The sky had darkened. It occurred to him that it might be just another double eclipse: Phobos was so close overhead that it blocked a third of the sun when it crossed in front of it, and Deimos about a ninth, and a couple times a month they crossed at the same time, causing a shadow to be cast across the land, as if a film had got in your eye, or you had had a bad thought.

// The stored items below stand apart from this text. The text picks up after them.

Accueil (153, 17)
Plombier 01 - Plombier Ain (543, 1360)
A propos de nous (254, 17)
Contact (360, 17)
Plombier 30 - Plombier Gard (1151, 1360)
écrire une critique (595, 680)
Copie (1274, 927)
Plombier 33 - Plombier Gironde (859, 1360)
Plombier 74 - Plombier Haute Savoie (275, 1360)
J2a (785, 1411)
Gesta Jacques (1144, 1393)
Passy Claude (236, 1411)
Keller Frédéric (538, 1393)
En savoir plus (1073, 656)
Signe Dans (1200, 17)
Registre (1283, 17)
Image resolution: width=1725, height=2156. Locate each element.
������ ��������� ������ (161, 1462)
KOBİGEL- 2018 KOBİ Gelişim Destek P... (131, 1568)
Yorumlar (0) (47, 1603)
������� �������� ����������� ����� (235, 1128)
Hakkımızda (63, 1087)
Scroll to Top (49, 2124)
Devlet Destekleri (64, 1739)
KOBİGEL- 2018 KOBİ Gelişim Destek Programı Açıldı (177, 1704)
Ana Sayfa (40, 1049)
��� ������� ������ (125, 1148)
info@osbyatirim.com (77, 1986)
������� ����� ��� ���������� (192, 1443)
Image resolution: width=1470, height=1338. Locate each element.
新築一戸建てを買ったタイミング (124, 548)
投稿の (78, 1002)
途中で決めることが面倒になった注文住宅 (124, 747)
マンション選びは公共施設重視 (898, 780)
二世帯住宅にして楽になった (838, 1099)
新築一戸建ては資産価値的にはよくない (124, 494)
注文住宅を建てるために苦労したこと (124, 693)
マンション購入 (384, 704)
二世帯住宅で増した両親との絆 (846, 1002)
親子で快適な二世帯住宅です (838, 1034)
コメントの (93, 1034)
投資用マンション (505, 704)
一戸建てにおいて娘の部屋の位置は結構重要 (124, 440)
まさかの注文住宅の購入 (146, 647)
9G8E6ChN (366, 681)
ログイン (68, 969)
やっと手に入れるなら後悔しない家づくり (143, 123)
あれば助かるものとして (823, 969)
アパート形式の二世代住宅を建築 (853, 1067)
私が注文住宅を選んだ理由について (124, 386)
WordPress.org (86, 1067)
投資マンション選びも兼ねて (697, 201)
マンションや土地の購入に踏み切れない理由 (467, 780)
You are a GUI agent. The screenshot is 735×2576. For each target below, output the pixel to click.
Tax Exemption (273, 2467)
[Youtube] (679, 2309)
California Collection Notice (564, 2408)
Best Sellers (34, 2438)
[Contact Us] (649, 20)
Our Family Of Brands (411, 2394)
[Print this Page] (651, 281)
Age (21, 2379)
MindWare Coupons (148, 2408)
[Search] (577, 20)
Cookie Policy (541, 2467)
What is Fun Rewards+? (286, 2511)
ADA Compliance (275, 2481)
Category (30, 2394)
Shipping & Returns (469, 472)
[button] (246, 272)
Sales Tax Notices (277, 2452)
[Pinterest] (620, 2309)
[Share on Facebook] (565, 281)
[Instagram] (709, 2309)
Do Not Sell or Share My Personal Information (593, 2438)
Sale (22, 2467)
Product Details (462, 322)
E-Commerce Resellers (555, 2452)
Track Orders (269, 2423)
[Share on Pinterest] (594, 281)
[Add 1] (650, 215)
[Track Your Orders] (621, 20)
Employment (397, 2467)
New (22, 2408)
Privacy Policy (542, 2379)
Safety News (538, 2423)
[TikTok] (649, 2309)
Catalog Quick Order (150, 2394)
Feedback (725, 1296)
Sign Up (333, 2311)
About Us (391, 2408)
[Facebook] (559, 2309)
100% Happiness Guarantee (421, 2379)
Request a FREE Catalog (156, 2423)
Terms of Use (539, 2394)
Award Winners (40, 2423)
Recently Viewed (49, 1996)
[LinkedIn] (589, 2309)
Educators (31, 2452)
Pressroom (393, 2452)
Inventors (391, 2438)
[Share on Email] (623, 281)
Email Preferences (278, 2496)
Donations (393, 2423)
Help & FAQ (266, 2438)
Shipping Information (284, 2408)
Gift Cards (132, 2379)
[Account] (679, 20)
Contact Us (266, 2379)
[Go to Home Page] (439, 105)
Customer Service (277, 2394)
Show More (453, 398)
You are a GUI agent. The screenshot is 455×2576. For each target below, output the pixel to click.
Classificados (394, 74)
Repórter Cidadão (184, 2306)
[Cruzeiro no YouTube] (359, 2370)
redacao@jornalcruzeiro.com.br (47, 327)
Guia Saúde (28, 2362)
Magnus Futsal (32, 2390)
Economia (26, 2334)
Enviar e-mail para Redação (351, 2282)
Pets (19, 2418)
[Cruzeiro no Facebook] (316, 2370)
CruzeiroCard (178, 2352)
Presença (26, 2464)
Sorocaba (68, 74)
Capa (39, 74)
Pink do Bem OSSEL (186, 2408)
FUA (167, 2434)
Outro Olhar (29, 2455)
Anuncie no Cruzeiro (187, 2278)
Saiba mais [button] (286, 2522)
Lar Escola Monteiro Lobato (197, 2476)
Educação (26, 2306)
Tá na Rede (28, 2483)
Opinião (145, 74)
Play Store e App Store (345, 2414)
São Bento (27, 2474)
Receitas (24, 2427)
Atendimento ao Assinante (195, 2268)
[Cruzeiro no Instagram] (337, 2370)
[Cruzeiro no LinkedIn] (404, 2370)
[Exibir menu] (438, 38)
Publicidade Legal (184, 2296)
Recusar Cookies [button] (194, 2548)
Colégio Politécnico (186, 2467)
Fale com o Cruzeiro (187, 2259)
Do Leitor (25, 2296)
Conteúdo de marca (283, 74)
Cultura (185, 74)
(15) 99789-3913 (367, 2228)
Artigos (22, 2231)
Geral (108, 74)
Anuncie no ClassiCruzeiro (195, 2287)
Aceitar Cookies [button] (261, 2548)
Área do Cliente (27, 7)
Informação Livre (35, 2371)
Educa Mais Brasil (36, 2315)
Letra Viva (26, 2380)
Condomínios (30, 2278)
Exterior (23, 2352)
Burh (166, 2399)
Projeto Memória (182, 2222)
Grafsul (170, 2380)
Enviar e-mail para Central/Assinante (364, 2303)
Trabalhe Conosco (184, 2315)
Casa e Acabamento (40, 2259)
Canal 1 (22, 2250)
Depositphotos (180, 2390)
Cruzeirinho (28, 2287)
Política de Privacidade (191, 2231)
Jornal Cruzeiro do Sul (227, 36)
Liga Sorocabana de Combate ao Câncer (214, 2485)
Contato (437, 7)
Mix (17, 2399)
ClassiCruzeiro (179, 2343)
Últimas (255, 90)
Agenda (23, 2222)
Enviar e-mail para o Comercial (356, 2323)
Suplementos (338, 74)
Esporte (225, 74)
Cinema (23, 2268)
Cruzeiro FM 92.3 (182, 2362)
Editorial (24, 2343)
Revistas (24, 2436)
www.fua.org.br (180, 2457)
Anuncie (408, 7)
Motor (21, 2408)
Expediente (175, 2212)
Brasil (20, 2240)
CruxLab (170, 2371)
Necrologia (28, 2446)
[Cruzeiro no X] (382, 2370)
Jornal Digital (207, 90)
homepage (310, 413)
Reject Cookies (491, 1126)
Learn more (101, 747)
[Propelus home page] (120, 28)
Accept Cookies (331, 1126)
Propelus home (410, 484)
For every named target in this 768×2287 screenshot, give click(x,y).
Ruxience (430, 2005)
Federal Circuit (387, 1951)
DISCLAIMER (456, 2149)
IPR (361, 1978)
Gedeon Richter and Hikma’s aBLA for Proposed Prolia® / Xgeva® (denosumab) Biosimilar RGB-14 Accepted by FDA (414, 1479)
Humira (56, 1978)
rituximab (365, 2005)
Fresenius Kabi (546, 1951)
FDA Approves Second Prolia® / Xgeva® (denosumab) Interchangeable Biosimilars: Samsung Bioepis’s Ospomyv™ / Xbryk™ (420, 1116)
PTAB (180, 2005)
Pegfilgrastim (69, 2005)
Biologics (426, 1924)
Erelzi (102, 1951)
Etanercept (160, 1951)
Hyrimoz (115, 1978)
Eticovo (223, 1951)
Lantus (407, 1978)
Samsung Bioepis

But this wasn’t an eclipse; Olympus Mons was hidden from view, and the high southern horizon was a fuzzy bronze bar. “Look at that,” he said to the others, and pointed. “A dust storm.” They hadn’t had a global dust storm in over ten years. John called up the weather satellite photos on his wristpad. The origin of the storm had been near the Thaumasia mohole, Senzeni Na. He called up Sax and found him blinking philosophically, stating his surprise in mild tones.
“Winds at the edge of the storm were up to six hundred and sixty kilometers an hour,” Sax said. “A new planetary record. It looks like this is going to be a big one. I thought the cryptogamic soils in the storm start-up zones would have dampened them, or even stopped them. Obviously that model had something wrong with it.”
“Okay, Sax, too bad about that, but it’ll be okay, I gotta go now because it’s rolling right down on us now and I want to watch.”
“Have fun,” Sax said deadpan before John clicked him off. Vlad and Ursula were scoffing at Sax’s model—temperature gradients between biotically defrosted soil and the remaining frosted areas would be greater than ever, and the winds between the two regions correspondingly fiercer, so that when they finally hit loose fines, off they would go. Totally obvious.
“Now that it’s happened,” John said. He laughed and moved down the greenhouse to watch the storm’s approach by himself. Scientists could be so catty.